There is no doubt about it: the many encounters in the bars and restaurants of Barcelona shaped the painter's view of the world. Cubism, the style of which Picasso is considered the founder, was born in bars and kitchens, as he later said. That is why his work is full of the simplest things in life. "A spoon for a glass of absinthe, a bottle of Anís del Mono, a restaurant sign, wine, raw ham, a fattened chicken. This demystification of painting glorifies everyday life and shows the taste of real life," according to the artist.

Political resistance

Not only was Cubism born in bars and kitchens, Picasso's little-known literary work also began right here. The Spaniard preferred to write at the kitchen table, sometimes on napkins. In his poems and his play How to Grab Wishes by the Tail, spices, aromas and colours are omnipresent, and the dishes of his childhood are cooked from tomatoes, peppers, eggs, chorizo, artichokes and leeks. Picasso wrote this surrealist drama in Paris in 1941. The city was occupied by the Germans and Spain, his homeland, had Franco-imposed fascism through a bloody civil war. In March 1944, it was performed in the flat of the gallery owner Louise Leiris. It was directed by the writer Albert Camus and the actors included the writer couple Simone de Beauvoir and Jean-Paul Sartre. The audience, an illustrious round of artists and intellectuals, understood its presence as a demonstration of political resistance.

During the war years, when food was scarce in Paris, Picasso often devoted himself to culinary motifs: fruit bowls, sausages, fish and shellfish can be found in his still lifes, which are often kept dark. Also chairs, tables with blue checked tablecloths, knives and forks. Some of his paintings are reminiscent of Spanish inns, which Picasso missed so much. He suffered and rebelled – in his own way – against the political regime. "You see," he told his friend, the resistance fighter Pierre Daix, "even a cooking pot can scream. Everything can scream."
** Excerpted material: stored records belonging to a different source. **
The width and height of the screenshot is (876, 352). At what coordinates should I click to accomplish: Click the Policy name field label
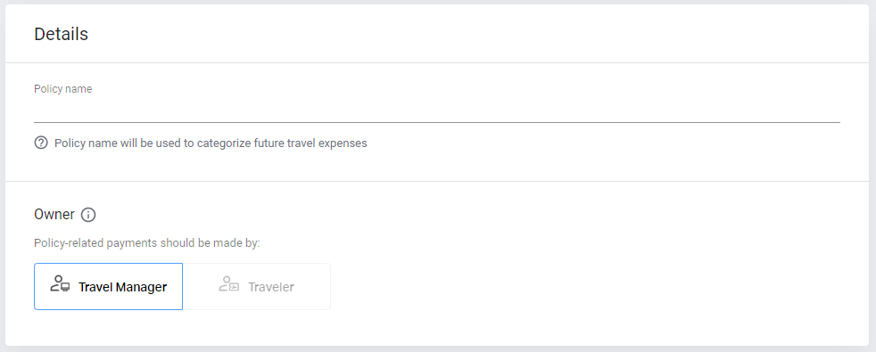click(x=63, y=89)
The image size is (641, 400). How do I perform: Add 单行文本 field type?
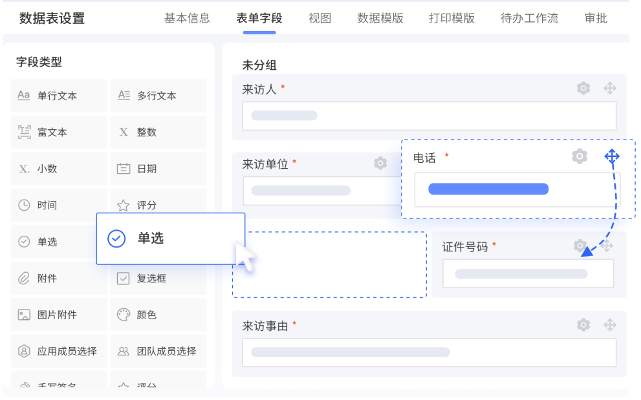pyautogui.click(x=58, y=96)
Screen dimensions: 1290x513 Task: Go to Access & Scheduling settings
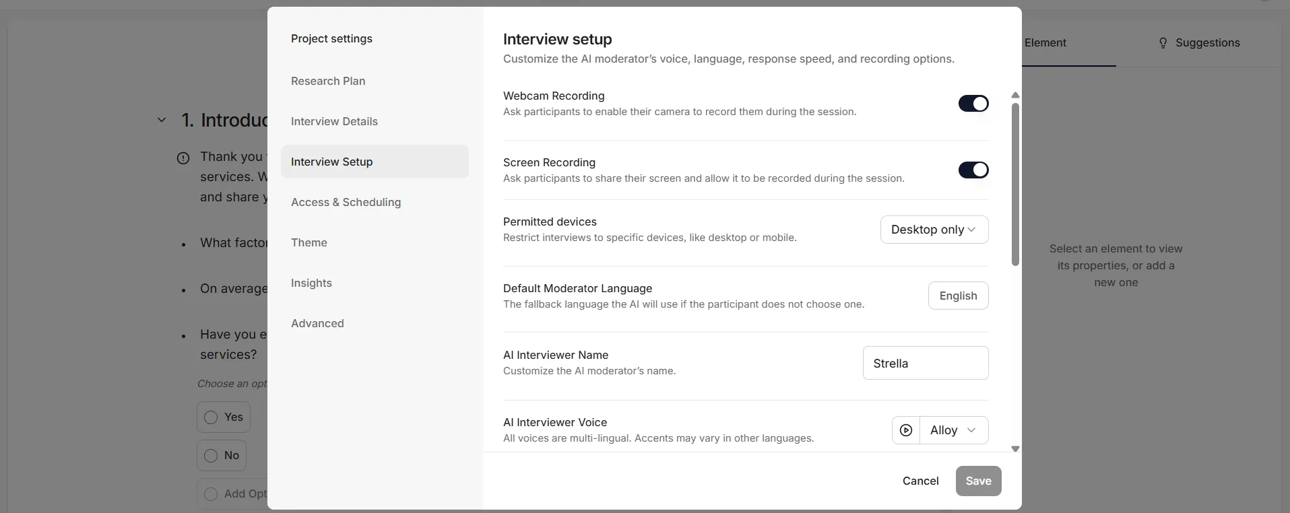346,202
No sooner was the war over than Picasso moved to the south of France to forget the traumatic years. In Vallauris he visited a pottery workshop and was fascinated by all that could be created from earth, water and fire. From then on, he devoted himself passionately to pottery and the art of ceramics. As in cooking, he said, the right ingredients were the key and their relationship to each other determined the quality. Enthusiastic about Mediterranean cuisine, he painted his plates and pots with fish, melons, aubergines and bread. He particularly liked to eat the finger-shaped bread rolls that were available in Vallauris. This flattered the village bakers. It wasn't long before the little baguettes came to be called "Picassos". A fitting tribute to one of the 20th century's greatest artists and his inspirations.


Picasso's childhood

When Picasso was ten years old, his family moved to La Coruña in north-western Spain, where his father had accepted a position as an art teacher at the College of Fine Arts. But the boy did not forget Málaga and his birthplace, as many of his drawings and paintings show. He especially missed the cosy kitchen where he had spent hours watching his sisters and mother cooking. In 1896 he painted his mother Maria in the kitchen in Málaga and his sister Lola cutting a cake in 1899. Pablo had great respect for Maria and the feeling was mutual. "When I was a child, my mother said to me: 'If you are a soldier, you will become a general. If you are a monk, you will become the Pope.' Instead, I was a painter and became Picasso," the artist recounted in 1940.